By way of disclosure, I am on the ASH panel, so I already know what recommendations will be included. I will not answer as a panelist, but as a clinician who is interested and takes care of patients with ITP. One of the key issues is concerning the best treatment for first-line therapy, and whether standard-dose prednisone or high-dose dexamethasone should be used. The recommendations from the 2011 guidelines regarding second-line therapy are outdated, and there needs to be new recommendations that acknowledge the expanding role of the TPO-RAs and the relatively diminishing role of splenectomy, and provide more clarity on the role of rituximab. The 2011 guidelines did not come out strongly one way or another on rituximab, and it would be helpful to have more clarity on that.

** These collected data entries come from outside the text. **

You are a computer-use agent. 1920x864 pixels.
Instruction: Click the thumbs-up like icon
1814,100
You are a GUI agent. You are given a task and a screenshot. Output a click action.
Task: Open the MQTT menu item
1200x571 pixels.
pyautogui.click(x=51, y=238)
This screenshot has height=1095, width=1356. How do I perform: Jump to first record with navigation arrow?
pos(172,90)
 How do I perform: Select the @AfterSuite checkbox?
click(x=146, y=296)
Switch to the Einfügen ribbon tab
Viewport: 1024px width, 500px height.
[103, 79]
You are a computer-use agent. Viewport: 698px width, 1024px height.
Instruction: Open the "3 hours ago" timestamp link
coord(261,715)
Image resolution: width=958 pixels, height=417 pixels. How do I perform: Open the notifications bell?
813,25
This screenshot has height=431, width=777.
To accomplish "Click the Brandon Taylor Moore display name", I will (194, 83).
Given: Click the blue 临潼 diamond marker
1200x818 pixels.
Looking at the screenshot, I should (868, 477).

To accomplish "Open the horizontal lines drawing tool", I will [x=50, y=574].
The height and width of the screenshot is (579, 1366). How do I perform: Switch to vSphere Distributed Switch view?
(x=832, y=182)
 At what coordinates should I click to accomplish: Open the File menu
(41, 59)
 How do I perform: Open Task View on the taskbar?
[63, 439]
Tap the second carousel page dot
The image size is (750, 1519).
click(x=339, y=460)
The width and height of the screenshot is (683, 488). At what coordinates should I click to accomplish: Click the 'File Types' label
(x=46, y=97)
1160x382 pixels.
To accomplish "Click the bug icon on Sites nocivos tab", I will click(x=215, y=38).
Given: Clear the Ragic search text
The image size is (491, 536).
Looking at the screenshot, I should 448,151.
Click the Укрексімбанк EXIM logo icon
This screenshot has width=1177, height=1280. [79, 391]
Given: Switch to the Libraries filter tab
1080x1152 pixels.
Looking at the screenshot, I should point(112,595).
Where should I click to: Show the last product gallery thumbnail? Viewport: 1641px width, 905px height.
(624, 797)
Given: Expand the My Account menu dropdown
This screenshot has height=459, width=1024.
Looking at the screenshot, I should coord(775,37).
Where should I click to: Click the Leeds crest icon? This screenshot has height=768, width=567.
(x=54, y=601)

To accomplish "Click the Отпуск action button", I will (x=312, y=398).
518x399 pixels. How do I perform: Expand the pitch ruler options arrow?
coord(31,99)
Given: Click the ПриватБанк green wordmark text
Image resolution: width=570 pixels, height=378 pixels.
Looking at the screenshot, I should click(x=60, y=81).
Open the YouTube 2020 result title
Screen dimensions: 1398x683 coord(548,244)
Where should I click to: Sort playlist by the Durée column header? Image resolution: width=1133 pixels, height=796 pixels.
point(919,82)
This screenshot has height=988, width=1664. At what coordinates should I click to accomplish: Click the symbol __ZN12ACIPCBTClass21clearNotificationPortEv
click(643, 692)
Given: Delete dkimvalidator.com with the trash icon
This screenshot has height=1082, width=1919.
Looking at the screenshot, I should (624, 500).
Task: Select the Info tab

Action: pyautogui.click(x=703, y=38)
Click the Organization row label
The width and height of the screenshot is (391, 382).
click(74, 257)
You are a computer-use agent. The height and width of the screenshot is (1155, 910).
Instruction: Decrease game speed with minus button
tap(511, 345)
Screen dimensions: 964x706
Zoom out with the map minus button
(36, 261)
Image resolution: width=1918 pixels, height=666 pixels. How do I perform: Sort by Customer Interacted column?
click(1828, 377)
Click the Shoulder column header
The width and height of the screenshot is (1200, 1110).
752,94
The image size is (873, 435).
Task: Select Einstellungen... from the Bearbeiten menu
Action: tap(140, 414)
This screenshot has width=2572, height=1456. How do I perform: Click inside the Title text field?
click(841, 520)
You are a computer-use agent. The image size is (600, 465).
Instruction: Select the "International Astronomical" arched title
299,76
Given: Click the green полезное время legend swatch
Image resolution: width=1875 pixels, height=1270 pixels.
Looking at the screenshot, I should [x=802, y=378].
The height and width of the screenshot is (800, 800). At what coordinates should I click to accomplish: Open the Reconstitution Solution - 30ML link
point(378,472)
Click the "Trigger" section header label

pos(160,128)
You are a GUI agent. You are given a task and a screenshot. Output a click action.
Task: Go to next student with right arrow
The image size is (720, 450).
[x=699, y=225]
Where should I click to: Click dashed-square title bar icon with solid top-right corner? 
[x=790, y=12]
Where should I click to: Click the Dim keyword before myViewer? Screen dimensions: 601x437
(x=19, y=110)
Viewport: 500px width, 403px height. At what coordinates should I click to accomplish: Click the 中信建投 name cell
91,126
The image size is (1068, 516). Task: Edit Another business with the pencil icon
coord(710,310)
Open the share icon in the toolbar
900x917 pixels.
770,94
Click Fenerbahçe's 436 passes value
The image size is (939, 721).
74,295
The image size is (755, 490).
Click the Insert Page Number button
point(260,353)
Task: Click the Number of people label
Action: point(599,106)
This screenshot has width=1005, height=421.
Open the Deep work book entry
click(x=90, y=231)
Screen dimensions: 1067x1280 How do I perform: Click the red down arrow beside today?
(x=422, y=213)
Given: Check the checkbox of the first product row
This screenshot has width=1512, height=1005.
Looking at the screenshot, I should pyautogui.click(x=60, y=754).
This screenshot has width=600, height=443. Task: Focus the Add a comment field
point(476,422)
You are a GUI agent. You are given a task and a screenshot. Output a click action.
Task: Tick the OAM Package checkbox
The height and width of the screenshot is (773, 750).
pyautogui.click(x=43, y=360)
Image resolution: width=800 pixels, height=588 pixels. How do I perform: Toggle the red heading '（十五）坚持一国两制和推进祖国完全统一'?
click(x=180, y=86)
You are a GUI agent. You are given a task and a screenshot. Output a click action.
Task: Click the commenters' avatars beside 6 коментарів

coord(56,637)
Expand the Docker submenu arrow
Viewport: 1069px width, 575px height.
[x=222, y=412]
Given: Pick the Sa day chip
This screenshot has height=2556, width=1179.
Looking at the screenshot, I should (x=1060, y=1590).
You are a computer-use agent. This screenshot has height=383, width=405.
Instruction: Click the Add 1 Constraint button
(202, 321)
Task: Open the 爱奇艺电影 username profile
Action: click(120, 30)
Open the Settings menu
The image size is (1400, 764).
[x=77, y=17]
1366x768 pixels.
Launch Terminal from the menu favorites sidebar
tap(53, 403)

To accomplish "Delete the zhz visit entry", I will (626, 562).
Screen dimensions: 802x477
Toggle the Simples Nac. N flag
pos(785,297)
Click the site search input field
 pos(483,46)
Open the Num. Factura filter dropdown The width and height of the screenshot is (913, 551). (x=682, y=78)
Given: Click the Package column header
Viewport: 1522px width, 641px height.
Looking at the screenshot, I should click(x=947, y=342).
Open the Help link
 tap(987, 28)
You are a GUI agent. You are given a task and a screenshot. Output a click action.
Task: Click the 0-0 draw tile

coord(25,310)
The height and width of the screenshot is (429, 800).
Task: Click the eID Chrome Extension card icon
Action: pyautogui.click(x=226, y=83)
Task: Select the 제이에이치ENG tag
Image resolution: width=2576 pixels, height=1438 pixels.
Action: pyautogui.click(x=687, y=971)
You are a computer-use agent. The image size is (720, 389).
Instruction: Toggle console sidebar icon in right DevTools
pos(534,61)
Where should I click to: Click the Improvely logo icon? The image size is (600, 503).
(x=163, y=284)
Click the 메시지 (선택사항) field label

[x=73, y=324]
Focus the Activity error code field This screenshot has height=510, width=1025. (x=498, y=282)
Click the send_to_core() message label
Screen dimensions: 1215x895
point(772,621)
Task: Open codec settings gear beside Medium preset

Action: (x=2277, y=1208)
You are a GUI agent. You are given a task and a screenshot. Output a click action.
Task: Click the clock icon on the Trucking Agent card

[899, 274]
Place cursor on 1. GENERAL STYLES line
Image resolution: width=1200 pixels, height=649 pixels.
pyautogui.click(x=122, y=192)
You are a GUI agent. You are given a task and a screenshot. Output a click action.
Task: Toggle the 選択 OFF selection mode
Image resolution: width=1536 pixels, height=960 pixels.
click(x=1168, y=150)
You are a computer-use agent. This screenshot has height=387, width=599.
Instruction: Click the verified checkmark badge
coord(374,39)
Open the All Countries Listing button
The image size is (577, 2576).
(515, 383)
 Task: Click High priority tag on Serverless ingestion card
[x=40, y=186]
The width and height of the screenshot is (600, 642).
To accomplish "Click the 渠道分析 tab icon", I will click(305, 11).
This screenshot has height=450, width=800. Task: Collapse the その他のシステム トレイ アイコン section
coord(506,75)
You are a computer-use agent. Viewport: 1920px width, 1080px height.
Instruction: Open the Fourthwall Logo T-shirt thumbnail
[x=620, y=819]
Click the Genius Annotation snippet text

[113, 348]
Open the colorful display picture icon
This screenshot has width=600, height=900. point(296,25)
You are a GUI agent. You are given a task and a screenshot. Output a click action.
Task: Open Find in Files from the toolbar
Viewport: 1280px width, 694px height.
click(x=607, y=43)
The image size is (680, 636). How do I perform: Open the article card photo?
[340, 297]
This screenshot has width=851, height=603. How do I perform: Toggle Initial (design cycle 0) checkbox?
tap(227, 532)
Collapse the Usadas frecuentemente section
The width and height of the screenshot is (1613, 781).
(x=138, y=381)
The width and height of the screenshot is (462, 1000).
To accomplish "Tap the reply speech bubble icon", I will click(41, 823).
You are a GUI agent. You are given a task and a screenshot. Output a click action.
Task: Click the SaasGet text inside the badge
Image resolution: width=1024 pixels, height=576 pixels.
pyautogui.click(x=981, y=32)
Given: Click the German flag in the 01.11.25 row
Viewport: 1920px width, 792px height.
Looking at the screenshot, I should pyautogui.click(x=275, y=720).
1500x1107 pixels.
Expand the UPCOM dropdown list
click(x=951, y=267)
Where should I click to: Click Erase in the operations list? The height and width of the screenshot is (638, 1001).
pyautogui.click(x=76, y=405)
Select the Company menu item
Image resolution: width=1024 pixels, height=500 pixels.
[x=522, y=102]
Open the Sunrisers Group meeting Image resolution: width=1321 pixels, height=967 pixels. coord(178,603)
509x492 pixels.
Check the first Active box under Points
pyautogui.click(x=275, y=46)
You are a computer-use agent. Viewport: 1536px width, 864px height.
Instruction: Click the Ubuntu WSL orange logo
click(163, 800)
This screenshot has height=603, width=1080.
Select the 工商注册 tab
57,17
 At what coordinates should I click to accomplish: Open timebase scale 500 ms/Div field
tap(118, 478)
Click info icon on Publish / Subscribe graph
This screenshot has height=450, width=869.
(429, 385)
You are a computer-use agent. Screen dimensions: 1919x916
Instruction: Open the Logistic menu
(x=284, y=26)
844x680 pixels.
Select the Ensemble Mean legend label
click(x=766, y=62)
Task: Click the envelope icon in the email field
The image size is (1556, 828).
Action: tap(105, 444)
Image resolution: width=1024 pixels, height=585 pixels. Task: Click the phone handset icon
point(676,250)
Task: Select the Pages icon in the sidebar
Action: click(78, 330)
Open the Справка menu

Another thing that I noticed when looking through the 2011 guidelines is that there is a recommendation on treating ITP in the background of hepatitis C that mentions interferon and its propensity for worsening thrombocytopenia, but that is really no longer a concern because interferon is not used in developed countries like the United States to treat hepatitis C because there are now highly effective oral therapies. Therefore, that is an obsolete recommendation. Looking through the recommendations regarding childhood ITP, the 2011 guidelines included no mention about the use of the TPO-RAs for second-line therapy in children and, clearly, that’s something that needs to be mentioned in the updated guideline because we now have evidence on that. Finally, one important issue that the 2011 guidelines do not address that I would like to see addressed in the updated guideline is recommendations on third-line therapy. For instance, what do you do if you’re in a country like the United States and your patient does not respond to or does not tolerate any of the second-line therapies? In addition, to make these guidelines more useful in parts of the world where rituximab or the TPO-RAs may not be widely available, what do you do in those countries where access to those drugs is limited if your patient needs treatment beyond standard first-line therapy? Those include some of the key points that I identified that I hope that the updated guidelines will address.